When not to sell shares

One of the main reasons why investors lose out on making big profits in the market is because they sell their shares too soon and usually at the wrong times.

March 31, 2018 5:15 IST | India Infoline News Service
One of the main reasons why investors lose out on making big profits in the market is because they sell their shares too soon and usually at the wrong times. Sometimes it's their sentiments and sometimes it's the market. However, to be able to book profits and avoid losses, you must know when not to sell your shares.

Rough time

One of the biggest mistakes an investor can commit is to sell his/her shares in a bearish market.
Before investing, you should clearly determine what your objective and the maximum amount you are comfortable losing if the investment tanks. Until this limit is crossed, you should retain your shares even if the market is going down. If the market is on the lower side, you should not panic and should not sell the shares in a hurry.
Selling shares when the market is bearish is the main reason investors lose out on significant money-making opportunities. The market is never stagnant; it always rises. It can take some time, and you have to be patient. But selling shares in a bearish market is one the worst things you can do. This is a time when you should buy more shares, as people will be selling their shares based on the same panic and this will lead to a fall in the price of that particular stock.
Because you have to

Investors sell their shares based on these two aspects:
  • If the price has gone slightly up
  • If the price has gone slightly down
Some investors are of the view that they have to sell their shares when the price goes up or when it goes down, even if it is by a slight margin from the cost price of the shares. This is a classic example of investors losing money because of their low-risk appetite. You should set your mind even before buying an investment. That is, you should decide on the amount of money you would want from a particular investment and should sell your shares only when the set objective is achieved.
The best way to know when to sell shares is to analyze the performance of the company. Other external factors that influence the price of the shares, such as demand and supply, market trends, investor sentiments, etc., are generally temporary in nature, and you must wait a little while longer to sell your shares.

If the performance of the company is not according to your standards and you think it will take years for the company to be profitable again, then only should you consider selling its shares. 
Negative news

While it is true that a scandal or news about a top executive leaving the company can become the reason of share prices going down, it is not necessary that the company will never be able to bounce back in the future. One of the biggest mistakes investors can make is to sell their shares because of negative news going around about the company. You should trust your initial judgment about the company being good enough to handle any setbacks it can face in the future.
If a top executive has left the company, the share prices will go down, but it is fairly possible that the executive will be replaced by a new one having the same qualifications and qualities. Selling your shares depending on a negative news will always result in regret.

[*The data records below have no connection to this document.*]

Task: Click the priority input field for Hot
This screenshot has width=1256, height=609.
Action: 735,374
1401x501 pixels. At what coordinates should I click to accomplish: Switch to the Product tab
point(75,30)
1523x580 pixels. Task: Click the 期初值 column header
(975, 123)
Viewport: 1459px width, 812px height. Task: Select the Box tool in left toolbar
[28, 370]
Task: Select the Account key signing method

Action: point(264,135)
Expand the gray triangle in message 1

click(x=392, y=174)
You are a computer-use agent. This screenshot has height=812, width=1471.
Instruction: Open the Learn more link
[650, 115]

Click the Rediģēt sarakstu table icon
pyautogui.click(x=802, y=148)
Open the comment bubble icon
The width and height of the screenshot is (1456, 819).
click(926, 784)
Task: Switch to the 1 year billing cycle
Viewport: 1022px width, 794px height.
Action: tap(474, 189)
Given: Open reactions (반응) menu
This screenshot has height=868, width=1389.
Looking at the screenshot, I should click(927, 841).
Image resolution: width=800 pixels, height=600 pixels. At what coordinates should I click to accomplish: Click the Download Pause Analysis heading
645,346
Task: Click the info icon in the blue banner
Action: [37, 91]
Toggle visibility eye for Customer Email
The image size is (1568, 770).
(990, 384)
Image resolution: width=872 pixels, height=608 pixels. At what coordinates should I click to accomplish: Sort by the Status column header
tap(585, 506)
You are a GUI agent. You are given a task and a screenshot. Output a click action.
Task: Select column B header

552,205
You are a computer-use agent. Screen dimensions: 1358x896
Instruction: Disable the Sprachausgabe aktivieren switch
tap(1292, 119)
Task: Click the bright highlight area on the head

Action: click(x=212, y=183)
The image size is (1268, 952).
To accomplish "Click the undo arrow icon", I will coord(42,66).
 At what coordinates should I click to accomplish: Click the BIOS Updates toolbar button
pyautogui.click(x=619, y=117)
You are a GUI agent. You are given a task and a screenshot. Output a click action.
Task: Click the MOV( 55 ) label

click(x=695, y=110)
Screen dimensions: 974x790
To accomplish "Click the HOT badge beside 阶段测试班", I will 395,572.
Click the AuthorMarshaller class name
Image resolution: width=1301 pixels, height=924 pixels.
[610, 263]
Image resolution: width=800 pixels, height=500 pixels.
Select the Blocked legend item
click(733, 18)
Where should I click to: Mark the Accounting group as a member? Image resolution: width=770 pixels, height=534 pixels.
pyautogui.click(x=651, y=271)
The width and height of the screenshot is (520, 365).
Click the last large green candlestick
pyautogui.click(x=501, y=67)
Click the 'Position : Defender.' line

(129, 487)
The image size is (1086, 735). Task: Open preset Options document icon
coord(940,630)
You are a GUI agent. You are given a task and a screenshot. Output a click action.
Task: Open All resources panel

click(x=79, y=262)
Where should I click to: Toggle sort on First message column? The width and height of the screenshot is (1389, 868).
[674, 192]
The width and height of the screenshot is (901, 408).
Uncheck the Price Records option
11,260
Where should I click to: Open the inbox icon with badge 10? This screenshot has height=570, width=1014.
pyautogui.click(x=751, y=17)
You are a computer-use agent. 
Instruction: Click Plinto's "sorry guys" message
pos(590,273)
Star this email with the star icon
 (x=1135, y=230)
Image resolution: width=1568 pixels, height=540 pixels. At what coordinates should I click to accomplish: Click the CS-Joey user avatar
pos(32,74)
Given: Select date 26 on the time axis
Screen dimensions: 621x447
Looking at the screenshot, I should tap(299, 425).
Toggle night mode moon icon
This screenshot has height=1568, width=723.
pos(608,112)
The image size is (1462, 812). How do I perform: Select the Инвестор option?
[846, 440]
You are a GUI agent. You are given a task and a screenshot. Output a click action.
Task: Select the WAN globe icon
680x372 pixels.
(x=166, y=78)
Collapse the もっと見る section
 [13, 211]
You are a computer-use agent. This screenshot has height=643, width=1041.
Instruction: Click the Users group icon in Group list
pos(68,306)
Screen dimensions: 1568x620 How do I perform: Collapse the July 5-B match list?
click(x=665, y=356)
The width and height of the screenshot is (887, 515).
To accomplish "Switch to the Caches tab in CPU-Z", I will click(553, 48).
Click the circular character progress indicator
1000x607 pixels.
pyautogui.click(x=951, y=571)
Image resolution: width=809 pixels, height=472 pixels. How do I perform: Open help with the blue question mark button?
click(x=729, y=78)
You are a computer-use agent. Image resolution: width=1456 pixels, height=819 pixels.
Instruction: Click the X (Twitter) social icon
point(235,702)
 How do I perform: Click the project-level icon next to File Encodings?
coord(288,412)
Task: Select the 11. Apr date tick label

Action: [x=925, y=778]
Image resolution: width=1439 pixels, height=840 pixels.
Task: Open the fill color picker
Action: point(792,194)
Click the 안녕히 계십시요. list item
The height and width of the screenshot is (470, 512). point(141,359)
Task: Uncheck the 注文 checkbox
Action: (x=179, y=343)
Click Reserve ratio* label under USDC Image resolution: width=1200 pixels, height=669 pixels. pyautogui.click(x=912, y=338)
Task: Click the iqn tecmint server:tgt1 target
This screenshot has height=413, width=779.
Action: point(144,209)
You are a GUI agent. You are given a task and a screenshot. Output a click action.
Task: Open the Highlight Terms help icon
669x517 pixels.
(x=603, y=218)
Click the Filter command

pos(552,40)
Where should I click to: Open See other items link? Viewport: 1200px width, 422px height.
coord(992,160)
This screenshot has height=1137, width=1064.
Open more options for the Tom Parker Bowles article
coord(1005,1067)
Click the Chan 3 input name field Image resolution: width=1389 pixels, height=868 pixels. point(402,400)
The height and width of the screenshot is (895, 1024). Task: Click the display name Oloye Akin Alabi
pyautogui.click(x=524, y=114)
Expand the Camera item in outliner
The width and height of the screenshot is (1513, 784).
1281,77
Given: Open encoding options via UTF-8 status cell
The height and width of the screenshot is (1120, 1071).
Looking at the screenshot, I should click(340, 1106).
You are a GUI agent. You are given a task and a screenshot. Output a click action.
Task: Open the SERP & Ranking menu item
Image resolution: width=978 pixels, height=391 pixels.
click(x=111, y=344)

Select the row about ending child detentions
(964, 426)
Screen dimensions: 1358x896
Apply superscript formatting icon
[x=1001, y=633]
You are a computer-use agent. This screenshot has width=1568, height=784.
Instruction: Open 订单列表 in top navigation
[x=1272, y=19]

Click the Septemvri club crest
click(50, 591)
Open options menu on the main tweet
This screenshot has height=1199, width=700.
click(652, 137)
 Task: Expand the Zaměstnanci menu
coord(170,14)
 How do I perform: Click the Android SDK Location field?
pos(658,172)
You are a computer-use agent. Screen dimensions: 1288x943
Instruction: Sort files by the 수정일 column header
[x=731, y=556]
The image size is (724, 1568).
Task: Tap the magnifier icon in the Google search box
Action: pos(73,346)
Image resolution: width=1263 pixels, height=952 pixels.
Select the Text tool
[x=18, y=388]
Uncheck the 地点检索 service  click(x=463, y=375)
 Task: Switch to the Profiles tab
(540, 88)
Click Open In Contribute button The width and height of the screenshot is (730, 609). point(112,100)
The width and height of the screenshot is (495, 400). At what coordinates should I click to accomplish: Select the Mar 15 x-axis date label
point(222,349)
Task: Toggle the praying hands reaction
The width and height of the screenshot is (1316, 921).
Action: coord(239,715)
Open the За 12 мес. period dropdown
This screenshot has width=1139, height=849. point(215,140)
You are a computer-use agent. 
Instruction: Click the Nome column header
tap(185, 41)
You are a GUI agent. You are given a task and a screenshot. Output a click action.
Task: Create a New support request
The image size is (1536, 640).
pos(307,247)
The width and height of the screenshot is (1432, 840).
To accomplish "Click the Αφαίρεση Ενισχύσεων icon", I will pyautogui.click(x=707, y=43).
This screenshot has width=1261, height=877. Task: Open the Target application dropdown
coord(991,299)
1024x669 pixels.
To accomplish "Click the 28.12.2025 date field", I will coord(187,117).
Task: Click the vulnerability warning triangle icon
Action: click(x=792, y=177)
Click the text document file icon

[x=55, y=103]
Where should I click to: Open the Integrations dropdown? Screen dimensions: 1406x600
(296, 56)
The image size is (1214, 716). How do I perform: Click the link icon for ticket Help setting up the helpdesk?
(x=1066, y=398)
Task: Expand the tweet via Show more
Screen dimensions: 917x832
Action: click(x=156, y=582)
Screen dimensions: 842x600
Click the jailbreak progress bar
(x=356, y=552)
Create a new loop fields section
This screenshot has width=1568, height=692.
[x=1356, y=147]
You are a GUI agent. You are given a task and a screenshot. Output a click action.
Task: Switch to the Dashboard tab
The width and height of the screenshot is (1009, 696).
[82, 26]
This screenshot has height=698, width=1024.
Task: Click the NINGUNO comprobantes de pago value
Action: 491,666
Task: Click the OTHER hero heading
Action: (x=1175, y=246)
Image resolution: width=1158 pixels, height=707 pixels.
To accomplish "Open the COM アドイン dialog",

Take Google for example, what Google has achieved till now is all because of Larry Page, but he left the CEO's post and named Sundar Pichai his successor. The shares of Google are higher today than they ever were. You should trust the company enough to know that it can overcome any hurdles and will rise stronger than ever. And when it does, you will be the one booking huge profits.
Herd mentality

The one time every successful investor knows you should never sell your shares is when everyone else is selling. Avoid the herd mentality at any costs. Something that can prove profitable to a person can become the reason of a huge loss to you. You must have financial goals that are different compared to every other person. Selling stocks just because everyone else is will always result in you losing money in the market.
Analyze the market, look over your financial goals, and determine your risk appetite before selling your shares. Keep away from unnecessary advice. The best person to give you financial advice is you.